I do hope that what First Solar has suffered does not dissuade other CEOs from saying no to developing what, at this point, seems like a faddish investment. Because the problem with YieldCos could be fixed if Wall Street and some corporate chieftains would just pay closer attention to what investors actually want.
YieldCo Price Performance
Building a Better YieldCo
Although some in the power industry clearly hope to unlock greater value from dependable, income-producing assets, just as has been done with MLPs, no company wants to do this at the price of putting the parent company at risk, or by creating a risky subsidiary that could fail.
Therefore, YieldCos must be developed with sufficient size and scale to rival electric utilities or super MLPs.
Size is important here because while YieldCos can rely to some extent on asset drop-downs from their parent companies, they will eventually have to compete for new income-producing assets against larger, better-capitalized energy firms.
And YieldCos–like MLPS–must be given similar tax benefits along with the corresponding obligation to pay most or all of their distributable cash flow to shareholders.
While some argue that not having this obligation affords firms greater financial flexibility, I believe such a rule would enforce discipline on management teams to remain focused on income-producing assets.
As they’re structured presently, YieldCos also have significant governance risk. For example, according to a report by Moody’s Investors Service, many YieldCo senior officers hold similar positions at their parent companies.
As I’ve written in the past, non-arms-length transactions can be a recipe for disaster, given examples from the recent past where parent companies negotiated advantageous agreements at the expense of subsidiaries. In some cases, the parent company even dumped non-performing assets into a subsidiary or off-balance sheet partnership to improve the optics of the legacy company’s financials.
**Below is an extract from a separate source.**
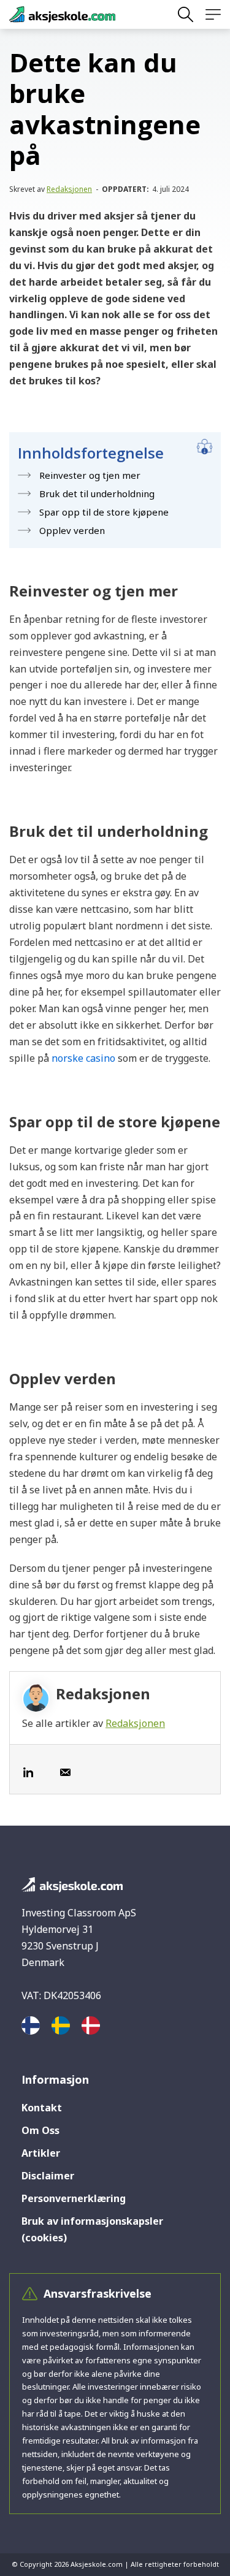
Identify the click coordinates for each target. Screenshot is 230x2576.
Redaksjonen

The question here is how to know whether the YieldCo is getting a good deal on an asset, when the parent company’s management team essentially controls the terms on both sides. To ensure such deals are better aligned with shareholder interests, investors should demand that YieldCos have their own independent management teams.
Of course, I’m probably wasting my time in proposing such improvements, even if they help illuminate YieldCos’ shortcomings.
After all, some of the more cynical analysts believe that YieldCos are nothing more than vehicles to enrich corporate management teams and earn fees for investment banks at the expense of investors.
That’s at least somewhat evidenced by the skeptical tone in a recent report from Moody’s entitled “FAQ: Global Credit Implications of YieldCos.”
Though the bond-rating agency acknowledges there is a rational argument for YieldCos attracting premium valuations, they doubt such premiums will persist over the long term because the current YieldCo structure can only support several years of dividend growth.
Moody’s says that of the three ways that YieldCos could theoretically sustain dividend growth, the only one that’s feasible over the long term is acquiring new assets through the judicious use of debt.
And when growth inevitably slows and valuations fall, YieldCos will no longer offer companies a cheap way to raise capital, and their appeal will largely wane among investors and utilities alike.
But give the power industry another five to 10 years, and it will eventually come up with another faddish spinoff strategy to raise easy money from existing assets, just as it’s done previously.